**TASK STATEMENT:** Present every line of the items below as a Markdown table with two columns, Row and Line, numbering the rows in order and omitting blank lines.

**SUPPLIED RECORDS:**
========================================
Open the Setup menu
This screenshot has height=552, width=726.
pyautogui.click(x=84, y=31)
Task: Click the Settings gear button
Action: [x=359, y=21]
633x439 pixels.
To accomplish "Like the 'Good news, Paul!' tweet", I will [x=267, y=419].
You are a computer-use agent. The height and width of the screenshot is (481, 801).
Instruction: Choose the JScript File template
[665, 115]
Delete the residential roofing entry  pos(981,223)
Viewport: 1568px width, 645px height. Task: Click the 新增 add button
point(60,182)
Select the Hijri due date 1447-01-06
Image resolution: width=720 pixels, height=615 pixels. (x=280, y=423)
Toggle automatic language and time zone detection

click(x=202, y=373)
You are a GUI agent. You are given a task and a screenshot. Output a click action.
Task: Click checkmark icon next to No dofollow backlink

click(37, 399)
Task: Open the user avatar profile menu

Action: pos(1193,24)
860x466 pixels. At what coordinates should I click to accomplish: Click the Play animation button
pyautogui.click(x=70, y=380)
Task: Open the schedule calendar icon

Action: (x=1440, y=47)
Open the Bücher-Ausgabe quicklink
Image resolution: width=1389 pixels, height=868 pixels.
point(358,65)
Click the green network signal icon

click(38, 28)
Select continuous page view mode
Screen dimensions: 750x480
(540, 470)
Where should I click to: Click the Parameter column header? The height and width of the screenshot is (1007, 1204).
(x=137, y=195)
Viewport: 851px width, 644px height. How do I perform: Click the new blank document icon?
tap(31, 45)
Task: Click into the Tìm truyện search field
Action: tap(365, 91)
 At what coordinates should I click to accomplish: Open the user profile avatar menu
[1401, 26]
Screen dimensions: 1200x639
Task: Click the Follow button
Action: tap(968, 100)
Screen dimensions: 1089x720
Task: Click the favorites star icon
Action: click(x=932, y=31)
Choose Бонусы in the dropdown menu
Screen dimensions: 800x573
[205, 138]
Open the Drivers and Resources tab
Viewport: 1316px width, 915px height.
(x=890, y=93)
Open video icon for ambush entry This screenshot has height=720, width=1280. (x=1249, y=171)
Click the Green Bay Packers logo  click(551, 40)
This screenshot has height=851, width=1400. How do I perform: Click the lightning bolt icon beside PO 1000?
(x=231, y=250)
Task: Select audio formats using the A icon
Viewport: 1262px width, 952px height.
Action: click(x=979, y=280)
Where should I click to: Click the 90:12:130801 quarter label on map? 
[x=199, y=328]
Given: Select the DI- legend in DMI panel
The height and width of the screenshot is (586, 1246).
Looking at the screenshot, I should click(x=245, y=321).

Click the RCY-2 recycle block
========================================
**ANSWER TO THE TASK:**
| Row | Line |
|---|---|
| 1 | Open the Setup menu |
| 2 | This screenshot has height=552, width=726. |
| 3 | pyautogui.click(x=84, y=31) |
| 4 | Task: Click the Settings gear button |
| 5 | Action: [x=359, y=21] |
| 6 | 633x439 pixels. |
| 7 | To accomplish "Like the 'Good news, Paul!' tweet", I will [x=267, y=419]. |
| 8 | You are a computer-use agent. The height and width of the screenshot is (481, 801). |
| 9 | Instruction: Choose the JScript File template |
| 10 | [665, 115] |
| 11 | Delete the residential roofing entry  pos(981,223) |
| 12 | Viewport: 1568px width, 645px height. Task: Click the 新增 add button |
| 13 | point(60,182) |
| 14 | Select the Hijri due date 1447-01-06 |
| 15 | Image resolution: width=720 pixels, height=615 pixels. (x=280, y=423) |
| 16 | Toggle automatic language and time zone detection |
| 17 | click(x=202, y=373) |
| 18 | You are a GUI agent. You are given a task and a screenshot. Output a click action. |
| 19 | Task: Click checkmark icon next to No dofollow backlink |
| 20 | click(37, 399) |
| 21 | Task: Open the user avatar profile menu |
| 22 | Action: pos(1193,24) |
| 23 | 860x466 pixels. At what coordinates should I click to accomplish: Click the Play animation button |
| 24 | pyautogui.click(x=70, y=380) |
| 25 | Task: Open the schedule calendar icon |
| 26 | Action: (x=1440, y=47) |
| 27 | Open the Bücher-Ausgabe quicklink |
| 28 | Image resolution: width=1389 pixels, height=868 pixels. |
| 29 | point(358,65) |
| 30 | Click the green network signal icon |
| 31 | click(38, 28) |
| 32 | Select continuous page view mode |
| 33 | Screen dimensions: 750x480 |
| 34 | (540, 470) |
| 35 | Where should I click to: Click the Parameter column header? The height and width of the screenshot is (1007, 1204). |
| 36 | (x=137, y=195) |
| 37 | Viewport: 851px width, 644px height. How do I perform: Click the new blank document icon? |
| 38 | tap(31, 45) |
| 39 | Task: Click into the Tìm truyện search field |
| 40 | Action: tap(365, 91) |
| 41 |  At what coordinates should I click to accomplish: Open the user profile avatar menu |
| 42 | [1401, 26] |
| 43 | Screen dimensions: 1200x639 |
| 44 | Task: Click the Follow button |
| 45 | Action: tap(968, 100) |
| 46 | Screen dimensions: 1089x720 |
| 47 | Task: Click the favorites star icon |
| 48 | Action: click(x=932, y=31) |
| 49 | Choose Бонусы in the dropdown menu |
| 50 | Screen dimensions: 800x573 |
| 51 | [205, 138] |
| 52 | Open the Drivers and Resources tab |
| 53 | Viewport: 1316px width, 915px height. |
| 54 | (x=890, y=93) |
| 55 | Open video icon for ambush entry This screenshot has height=720, width=1280. (x=1249, y=171) |
| 56 | Click the Green Bay Packers logo  click(551, 40) |
| 57 | This screenshot has height=851, width=1400. How do I perform: Click the lightning bolt icon beside PO 1000? |
| 58 | (x=231, y=250) |
| 59 | Task: Select audio formats using the A icon |
| 60 | Viewport: 1262px width, 952px height. |
| 61 | Action: click(x=979, y=280) |
| 62 | Where should I click to: Click the 90:12:130801 quarter label on map?  |
| 63 | [x=199, y=328] |
| 64 | Given: Select the DI- legend in DMI panel |
| 65 | The height and width of the screenshot is (586, 1246). |
| 66 | Looking at the screenshot, I should click(x=245, y=321). |
| 67 | Click the RCY-2 recycle block |